Records for this exercise
start
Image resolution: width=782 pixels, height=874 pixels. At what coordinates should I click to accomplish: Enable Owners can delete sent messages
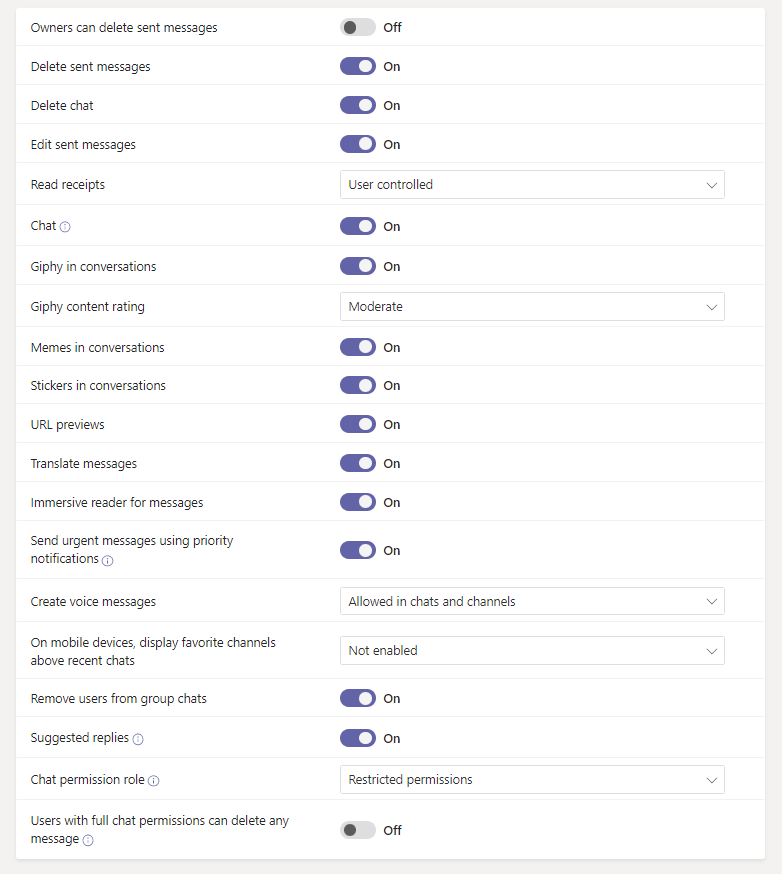[358, 28]
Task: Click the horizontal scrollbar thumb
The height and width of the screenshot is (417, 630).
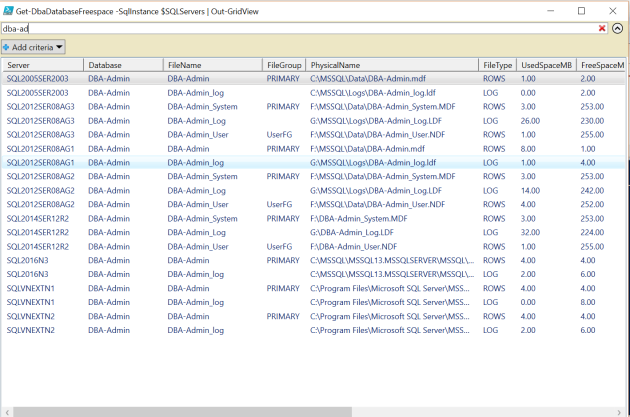Action: point(182,412)
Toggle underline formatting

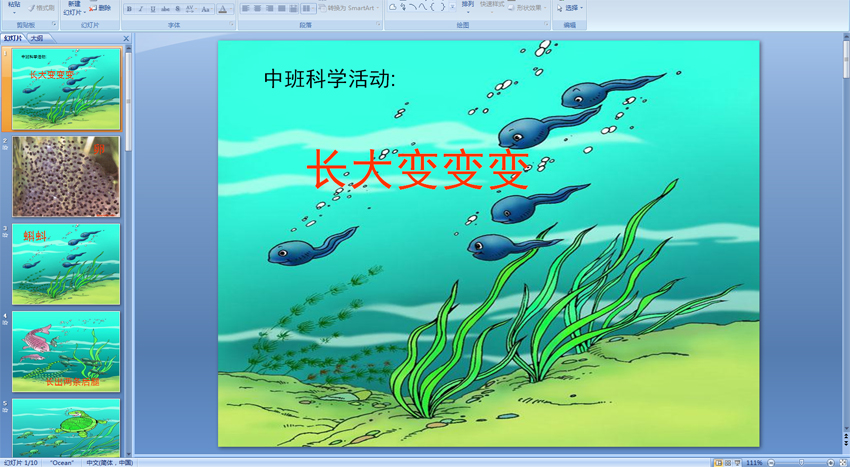(152, 9)
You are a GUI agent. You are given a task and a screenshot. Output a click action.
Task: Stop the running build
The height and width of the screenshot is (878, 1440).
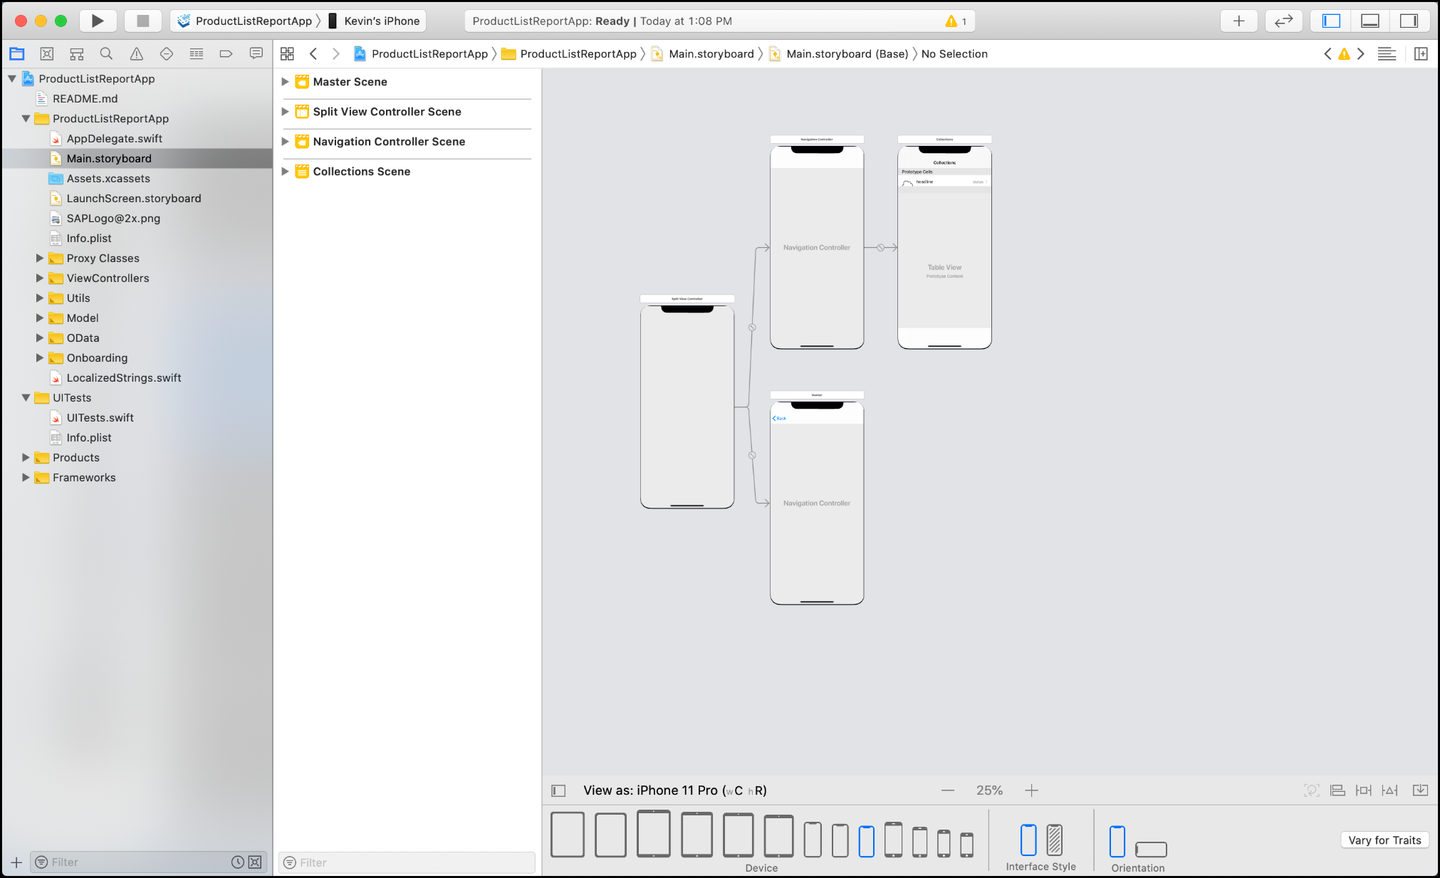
end
Exercise directions
Could you reproduce all of the material above, substituting "screen capture" for "screenshot" wherever it appears and leaving everything else unchanged? Leave the pictures out.

Full response
Image resolution: width=782 pixels, height=874 pixels. At what coordinates should I click to accomplish: Enable Owners can delete sent messages
[358, 28]
Task: Click the horizontal scrollbar thumb
The height and width of the screen capture is (417, 630).
Action: point(182,412)
Toggle underline formatting

(152, 9)
You are a GUI agent. You are given a task and a screen capture. Output a click action.
Task: Stop the running build
The height and width of the screen capture is (878, 1440).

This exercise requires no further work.